Open Reduction Internal Fixation (ORIF): Necessary for displaced fractures or those requiring bone grafting.
indications
significantly displaced fracture patterns
15° scaphoid humpback deformity
radiolunate angle > 15° (DISI)
intrascaphoid angle of > 35°
scaphoid fractures associated with perilunate dislocation
comminuted fractures
unstable vertical or oblique fractures
outcomes
accuracy of reduction correlated with rate of union
7. Prognosis and Complications
Prognosis: Good for distal fractures; becomes more guarded as the fracture moves proximally.
Complications:
· Non-union: Failure to heal, often leading to SLAC Wrist (Scaphoid Lunate Advanced Collapse). 5-10% following immobilization, higher rates for proximal pole fractures. Treatment isvascularized or nonvascularized bone grafting procedures
· Avascular Necrosis (AVN): Especially common in the proximal pole (Preiser’s disease). 13-50% of all scaphoid fractures
· Malunion: Often manifests as a "humpback deformity," which alters wrist biomechanics.

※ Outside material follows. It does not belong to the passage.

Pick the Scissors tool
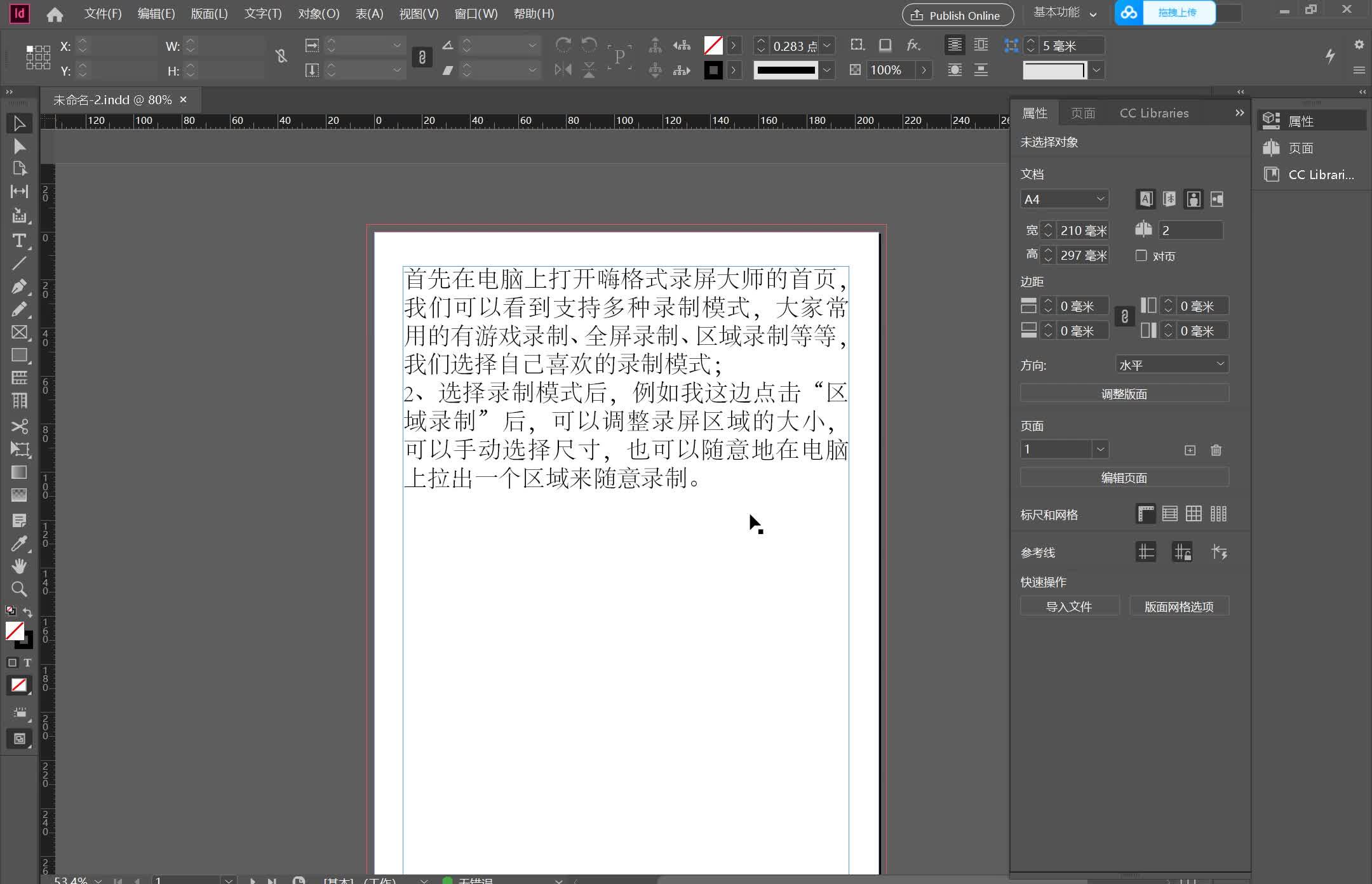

· Subchondral bone penetration with arthrosis due to prominent hardware
· SNAC wrist (scaphoid nonunion advanced collapse)
8. Key Points (Summary)
Suspect it in everyone: If there is snuffbox tenderness after a fall, treat it as a fracture until proven otherwise (the "suspected scaphoid" protocol).
Proximal = Problem: The more proximal the fracture, the higher the risk of AVN and non-union.
Vascularity is King: MRI is your best friend for evaluating the health of the bone.
Follow-up is mandatory: Do not dismiss a patient with a "normal" initial X-ray if clinical suspicion remains high.

Literature & References
Rockwood and Green's Fractures in Adults: Detailed section on carpal kinematics and retrograde blood supply.
Greene's Operative Hand Surgery: Comprehensive guide on surgical approaches and bone grafting techniques for non-union.
Herbert TJ, Fisher WE. Management of the fractured scaphoid using a new type of compression screw. J Bone Joint Surg Br. 1984.
Boyer MI, et al. Occult scaphoid fractures. J Hand Surg Am. 2002. (Discusses the role of early MRI).